Another view is that shouldn’t the donation be halal? After all, the money is meant for the Muslims. When the money comes from the ‘consolidated fund’, it includes money from non-halal sources – gambling, alcohol, sale of pork, etc, something Pas leaders have been vociferously against. But they don’t mind that money to support their own lifestyle!
Some even suggested that if the donation had come from zakat funds, it would have been more appropriate and not controversial!
But we shouldn’t be narrow-minded and petty when dealing with humanitarian causes. The source of money should not be an issue when it comes to this tragedy.
On top of the ongoing efforts to show solidarity with the Palestinians and the efforts to help them monetarily, the Ministry of Education’s sudden directive for schools to hold a week of solidarity with the Palestinians seems redundant. It may be perceived as a pea-brain plan which imports politics into the classroom.

______________________________

ACTIONS TO TAKE =
**a.** Translate this sentence from the commentary on the donation into French: "The source of money should not be an issue when it comes to this tragedy."
**b.** Write the next paragraph of the commentary on the donation and the school solidarity week, following on from its final sentence.

INPUT DATA =
______________________________

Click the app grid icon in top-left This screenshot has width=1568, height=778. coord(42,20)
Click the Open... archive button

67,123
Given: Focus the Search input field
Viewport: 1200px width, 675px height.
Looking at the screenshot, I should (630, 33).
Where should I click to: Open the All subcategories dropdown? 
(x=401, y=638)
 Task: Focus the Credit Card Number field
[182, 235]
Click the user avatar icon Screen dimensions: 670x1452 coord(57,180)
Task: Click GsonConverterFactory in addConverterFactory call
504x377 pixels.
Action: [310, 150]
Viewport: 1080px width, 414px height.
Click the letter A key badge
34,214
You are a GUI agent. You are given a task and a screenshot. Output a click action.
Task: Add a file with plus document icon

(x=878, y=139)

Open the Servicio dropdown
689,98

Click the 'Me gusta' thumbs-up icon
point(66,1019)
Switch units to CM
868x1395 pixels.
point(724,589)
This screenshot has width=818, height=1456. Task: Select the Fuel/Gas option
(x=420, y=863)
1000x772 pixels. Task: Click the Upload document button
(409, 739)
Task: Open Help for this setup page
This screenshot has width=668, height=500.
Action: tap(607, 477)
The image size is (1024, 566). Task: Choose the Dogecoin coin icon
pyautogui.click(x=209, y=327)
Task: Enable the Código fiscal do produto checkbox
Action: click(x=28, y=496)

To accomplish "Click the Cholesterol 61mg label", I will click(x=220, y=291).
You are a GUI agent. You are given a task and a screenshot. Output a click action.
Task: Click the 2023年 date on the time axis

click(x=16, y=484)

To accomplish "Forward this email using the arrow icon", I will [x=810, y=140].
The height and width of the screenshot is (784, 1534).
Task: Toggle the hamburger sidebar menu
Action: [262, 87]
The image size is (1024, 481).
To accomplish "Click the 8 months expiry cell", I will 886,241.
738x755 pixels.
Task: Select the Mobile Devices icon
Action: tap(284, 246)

______________________________

ANSWERS BY ITEM =
**a.** La provenance de l'argent ne devrait pas poser problème lorsqu'il s'agit de cette tragédie.

**b.**
This is strange. At one time, there was fear that Pas’ influence might infiltrate our schools and turn the children into fanatics. It was felt this must be prevented – and wisely so. But now Pakatan Harapan’s brand of politics is creeping into classrooms in a big way!
Alarm bells rang loudly when a viral video showed some teachers and schoolchildren dressed in Hamas garb carrying toy guns and Hamas flags and shouting slogans entering an assembly hall – with little children finding the whole matter amusing! These participants were in no way depicting the cause of the injustice perpetrated by Israel. They were identifying themselves with Hamas – not with the worthy cause they were supposed to empathise with.
When criticism mounted from many NGOs, the prime minister then declared that this school programme will not be a compulsory week for schools. Since then, more politicians, MPs and state assembly members have openly criticised the Ministry of Education.
In trying to ward off criticism, the ministry clarified that the solidarity week was meant to instil humanism and empathy among children. But how do children absorb these values based on what is happening in a land thousands of miles away from Malaysia? Do the children even know where Gaza is?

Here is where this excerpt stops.